Hester extendió los brazos.
—¿Tan fácil es?
—En este caso, sí.
—Ya sabes que mi mujer me ha dejado. Piensa trasladarse a Queens con E. J.
—Lamento oírlo.
—Todo este follón es culpa mía.
—Ed, no te lo tomes a mal, pero ya sabes que me revienta escuchar perogrulladas, ¿verdad?
—Verdad.
—Por lo tanto, vamos a aclarar las cosas: la has cagado a lo grande.
—Nunca le había zurrado la badana a nadie.
—Pero ahora sí.
—Y tampoco le había disparado a nadie.
—Pero ahora también. ¿Adónde quieres ir a parar?
Ambos se quedaron callados.
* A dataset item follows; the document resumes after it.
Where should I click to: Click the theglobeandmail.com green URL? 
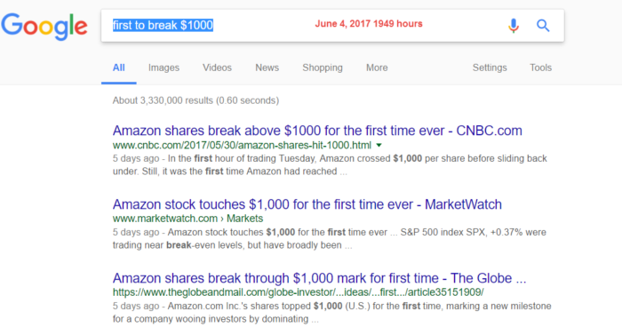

Ed Grayson estaba a gusto en silencio. Hester Crimstein, no. Empezó a dar vueltas en la silla de su escritorio, se puso a jugar con un bolígrafo y suspiró teatralmente. Finalmente, se levantó y atravesó la sala.
—¿Ves eso?
Ed se dio la vuelta. Hester apuntaba a una estatuilla de la Justicia.
—Sí.
—¿Y sabes lo que es?
—Claro.
—¿Qué?
—¿Estás de broma?
—¿Qué es eso?
—La Justicia.
—Sí y no. Se la conoce por varios nombres. Justicia, a secas.
Justicia ciega. La diosa griega Themis. La diosa romana Justitia. La diosa egipcia Ma’at. O, incluso, las hijas de Themis, Dike y Astrea.
—¿Y adónde quieres ir a parar tú?
—¿Le has echado un buen vistazo a la estatuilla? La mayoría de la gente, lo primero que ve es la venda; y bueno, se trata de una referencia muy obvia a la imparcialidad. Y también es una memez porque nadie es imparcial. No se puede evitar. Pero mira la mano derecha. Lleva una espada. Una espada de la hostia. Se supone que representa un castigo rápido, con frecuencia brutal y puede que hasta mortal. Pero ya ves, solo ella, que simboliza el sistema, puede llevarlo a término. El sistema, por jodido que esté, tiene el derecho a utilizar esa espada. Pero tú, amigo mío, no.
—¿Me estás diciendo que no debería haberme tomado la justicia por mi mano? —Grayson enarcó una ceja—. Caramba, Hester, qué profunda estás hoy.
—Mira la balanza, soplapollas. En la mano izquierda. Hay quien cree que la balanza representa a las dos partes de un conflicto: la acusación y la defensa. Otros dicen que la cosa va de justicia o de imparcialidad. Pero piénsalo bien. En realidad, las balanzas van sobre el equilibrio, ¿no? Mira, yo soy una abogada consciente de su reputación. Sé que la gente cree que me salto la ley o que aprovecho sus agujeros o que recurro al matonismo o que saco ventaja de ella. Y todo eso es cierto. Pero me mantengo dentro del sistema.
—¿Y con eso ya cumples?
—Pues sí. Porque ahí radica el equilibrio.
—Y yo, por seguir con las metáforas, ¿te desequilibro?
—Exactamente. Ahí está la belleza de nuestro sistema. Puede uno saltárselo y retorcerlo a su antojo, bien sabe Dios que yo lo hago constantemente, pero mientras te mantengas dentro de él, con razón o sin ella, las cosas acaban funcionando. Y si te sales, si pierdes el equilibrio, aunque sea con las mejores intenciones, llegan el caos y las catástrofes.
—Eso me parece un exceso de autorracionalización —dijo Ed Grayson mientras asentía con la cabeza.
Hester sonrió.
—Es posible. Pero sabes perfectamente que tengo razón. Tú querías enmendar un error. Pero ahora ya no hay equilibrio.
—O sea, que igual debería hacer algo para arreglar las cosas.
—No funciona así, Ed. Ya lo sabes. Déjalo correr y dale al equilibrio una oportunidad de regresar.
—¿Aunque signifique que el malo se va de rositas?
Hester extendió las manos y le sonrió.
—¿Y quién es ahora el malo, Ed?
Silencio.
No sabía muy bien cómo decirlo, así que fue directo al grano.
—La policía no tiene ni una pista sobre lo de Haley McWaid.
Hester le dio un par de vueltas al asunto.
—¿Y tú qué sabes? —dijo—. Igual somos nosotros los que no tenemos ni idea.